4 WILLを今いる場所で実現できないか一緒に考える
実際に話を聞いてみると、「人事をやりたい」という表現の中に、しばしば、さまざまな思いが見えてきます。私の知人は、とある会社の経理部長です。そこで、まさに人事希望だった部下Aさんが、経理部に配属され、Aさんの不本意な気持ちに遭遇したことがあったそうです。
そこで、思い切って、Aさんの、人事に行きたかったという思いをよくよく聞いてみたところ、
自分が、以前、会社で孤立気味になった経験から、
「会社の中の人と人をつなぐようなかかわりがしたい」
「新入社員が入ってきたときに、その不安を取り除いて楽しい職場だと感じてもらえるような役割をしたい」
と思っていることがわかったというのです。
そこで、あらためてAさんがやりたいことを、今の部署や役割の中で実現していくとしたらどんな方法があるかをたずね、さらに、本人の許可を得て、それを部署内で共有してみたのです。すると、他のメンバーから、ぜひ部署内でAさんにそんな役割をやってほしいとの声が上がりました。その結果、経理部の中で「ランチシャッフルトークタイム」や「お互いをよく知るための他己紹介ペーパーづくり」など、新しい試みが始まりました。ちなみに、Aさんはそうやって部署内でよい関係性を築き、また、この活動は次第に別の部署にも広がり、いまや会社の文化になりつつあります。
「会社は、従業員のWILLを実現する一つの器である」という考えのもと、WILLをCANに変える関わり方が体現されたケースといえるでしょう。
5 MUSTは不満と隣り合わせ
とはいえ、Aさん自身も、マネジメント側もWILLだけに目を向けているわけにはいきません。Aさんには経理業務という、やらなければならないMUSTがあります。
Aさんは経理の仕事には強い苦手意識がありました。
MUSTは、時に本人にとってはやりがいを得られず、苦手なことかも知れません。言い換えると、MUSTは不満と隣り合わせなのです。
経営やマネジメントに関わる人なら、誰かが、人事方針や業務の割り当てに不満を唱えているのを耳にしたことがあるはずです。そうした不満の声が社内に広がると、士気が下がり、休職や離職につながることも十分あり得ます。ウェルビーイング経営の真逆になります。
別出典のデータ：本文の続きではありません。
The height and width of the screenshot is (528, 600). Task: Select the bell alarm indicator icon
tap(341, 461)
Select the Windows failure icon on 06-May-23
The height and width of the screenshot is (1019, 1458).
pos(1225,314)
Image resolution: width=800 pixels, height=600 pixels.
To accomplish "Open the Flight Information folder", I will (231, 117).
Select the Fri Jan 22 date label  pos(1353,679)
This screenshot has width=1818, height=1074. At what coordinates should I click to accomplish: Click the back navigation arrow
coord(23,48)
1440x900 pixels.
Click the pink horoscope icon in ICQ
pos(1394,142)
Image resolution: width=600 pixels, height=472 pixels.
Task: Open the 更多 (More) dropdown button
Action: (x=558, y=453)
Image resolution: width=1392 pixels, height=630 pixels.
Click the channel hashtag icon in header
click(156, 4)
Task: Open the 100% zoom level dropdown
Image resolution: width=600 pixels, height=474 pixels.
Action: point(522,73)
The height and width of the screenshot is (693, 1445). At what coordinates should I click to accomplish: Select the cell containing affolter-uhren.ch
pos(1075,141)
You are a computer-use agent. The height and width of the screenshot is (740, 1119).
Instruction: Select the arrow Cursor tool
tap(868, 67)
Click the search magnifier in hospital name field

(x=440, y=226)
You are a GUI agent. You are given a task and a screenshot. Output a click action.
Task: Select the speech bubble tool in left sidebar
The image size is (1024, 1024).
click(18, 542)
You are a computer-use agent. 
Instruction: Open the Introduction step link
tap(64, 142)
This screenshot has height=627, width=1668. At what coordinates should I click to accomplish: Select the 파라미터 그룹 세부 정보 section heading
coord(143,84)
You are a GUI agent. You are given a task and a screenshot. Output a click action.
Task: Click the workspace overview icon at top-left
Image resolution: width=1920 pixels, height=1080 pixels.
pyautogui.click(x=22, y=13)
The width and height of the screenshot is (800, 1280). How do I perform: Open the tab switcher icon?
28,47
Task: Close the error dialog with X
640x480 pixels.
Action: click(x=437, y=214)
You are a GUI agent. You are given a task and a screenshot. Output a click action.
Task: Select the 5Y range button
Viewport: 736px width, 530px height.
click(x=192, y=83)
そして、多くのマネジメント側は、こうした不満を、仕方ないことととらえている傾向があるように思われます。もちろん、人事の裁量権はマネジメント側にあり、従業員全員の希望を同時に叶えることはできません。その結果、不満が出てくるのも仕方がないことで、むしろ当然のことです。
しかしながら、このMUSTへの不満に打つ手がないというわけでは決してありません。MUSTをCANに変えていくプロセスこそが重要なのです。
では、どうしたらMUSTからの不満に対処し、CANに変えていけるのか。まずは、MUSTからの不満の正体を探っていきましょう。
6 MUST不満の正体
MUSTに対する不満が出てくるときに、実は本人の内側に起きているもの、それは「不安」です。人は、知らないことや苦手なこと、やりたいことではないことを与えられたときに、(苦手だけど、やりたくないけど)やらなければならないという強いMUST感覚を覚えます。この時に、奥にあるのが「不安」なのです。例えば、
・失敗したらどうしよう・・・
・この苦手な仕事をやっていける気がしない・・・
・この仕事、会社では重要とされてない部署なのではないか・・・
・こんなことをやらされる自分は評価されていないのではないか・・・
・このままでは将来の見通しも暗いのではないか・・・
など、さまざまな不安が浮かんできます。
つまり、MUSTに直面したときの従業員の不満の正体は、現在と未来に対する不安なのです。便宜上、この不安を「MUST不安」と呼ぶこととします。このMUST不安を取り除くことが、何よりも大事な最初のステップです。